Bangui : les déplacés du site de Socada haussent le ton après un mandat de déguerpissement

Les déplacés du site de Socada dans le 2e arrondissement de Bangui ont manifesté leur mécontentement le 24 novembre après avoir été sommés par la gendarmerie de déguerpir le site dans deux jours. Ces femmes, hommes et enfants ont fui les inondations sur l’ile Mbongossoa en 2019 pour se regrouper sur ce site privé.

Un peu plus de 2000 personnes ont manifesté ce jeudi 24 novembre dans une partie du 2e arrondissement de Bangui pour protester contre le projet de leur déguerpissement. Il s’agit des victimes des inondations de fin 2019 campées depuis deux (2) ans sur le site de Socada.

Tout a commencé lorsqu’une unité de la gendarmerie a débarqué sur le site de Socada avec une note intimant l’ordre aux occupants de déguerpir dans un délai de deux jours sous peine d’expulsion. Cette nouvelle visiblement embarrassante a suscité l’émoi des sinistrés. Très vite, plusieurs centaines de familles ont manifesté leur mécontentement et dénoncé l’abandon par les autorités de Bangui.

« Qu’allons-nous devenir ? » 

Avec un concert de casseroles, ces occupants ont exigé leur relocalisation sur les sites officiellement annoncés par le gouvernement à Nzila -sortie Sud- et Landjia Mboko dans le Sud-est de la capitale.

« Nous n’avons jamais voulu à être dans cette situation. Nous n’avons jamais demandé quoi que ce soit aux autorités de notre pays. Des promesses nous ont été faites pour qu’on nous relocalise à Nzila mais subitement on nous demande de quitter les lieux sans aucune mesure d’accompagnement ? Qu’allons-nous devenir ? », s’inquiète Véronique Tongui, une mère de famille.

Des promesses non tenues par les autorités ?

La ministre des actions humanitaires, Virginie Baïkoua a rencontré ces déplacés le mardi 23 novembre où une somme de 50. 000 frs CFA leur a été promis par ménage. Marius Pengakola, l’un d’entre eux a pris part à cette réunion.

« Nous sommes là parce que notre village a été inondé. Les autorités nous ont fait visiter des parcelles pour notre relocalisation. Mais subitement la ministre a changé d’avis pour dédommager chacun d’entre nous avec une somme de 50 mille.

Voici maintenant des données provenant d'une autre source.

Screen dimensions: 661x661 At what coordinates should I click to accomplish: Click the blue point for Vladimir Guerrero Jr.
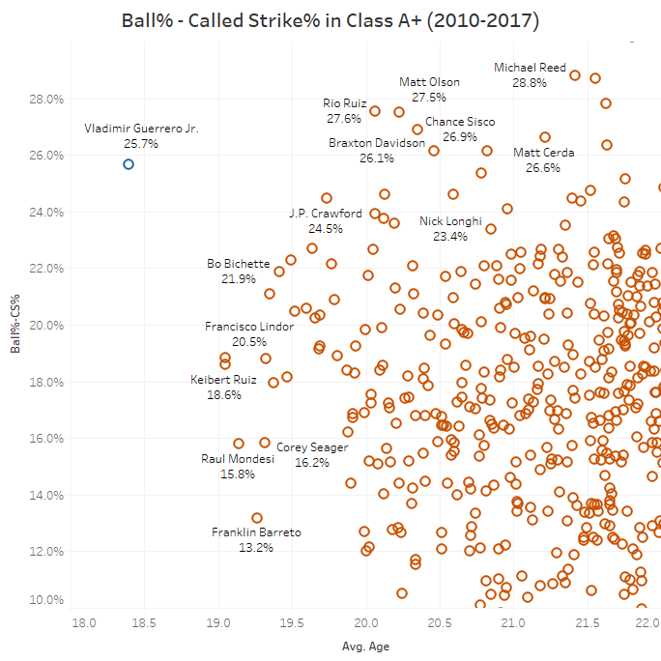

Si on prend les 50 mille, nous allons en faire quoi ? Avec notre effectif, est-ce que nous allons vraiment trouver des maisons dans les quartiers ? », s’interroge-t-il.

Pour Jean Koèmè, chef du site des déplacés de Socada, ils doivent être réinstallés quelque part avant de pouvoir trouver un abri.

« Si on parcourt les quartiers de Bangui à l’exemple de Lakouanga, c’est vraiment difficile d’avoir une maison de location à 50 mille. Avec autant d’enfants, comment allons-nous faire ? Aujourd’hui les gendarmes sont venus pour nous chasser comme si nous sommes des rebelles, comme si nous ne sommes pas des Centrafricains. Le gouvernement nous a proposé des terres, alors nous souhaitons attendre notre relocalisation », exige-t-il.

Les responsables de la gendarmerie qui ont mené cette opération n’ont pas souhaité réagir. Mais selon la note laissée, les déplacés sont sommés de quitter le site de Socada dans deux jours.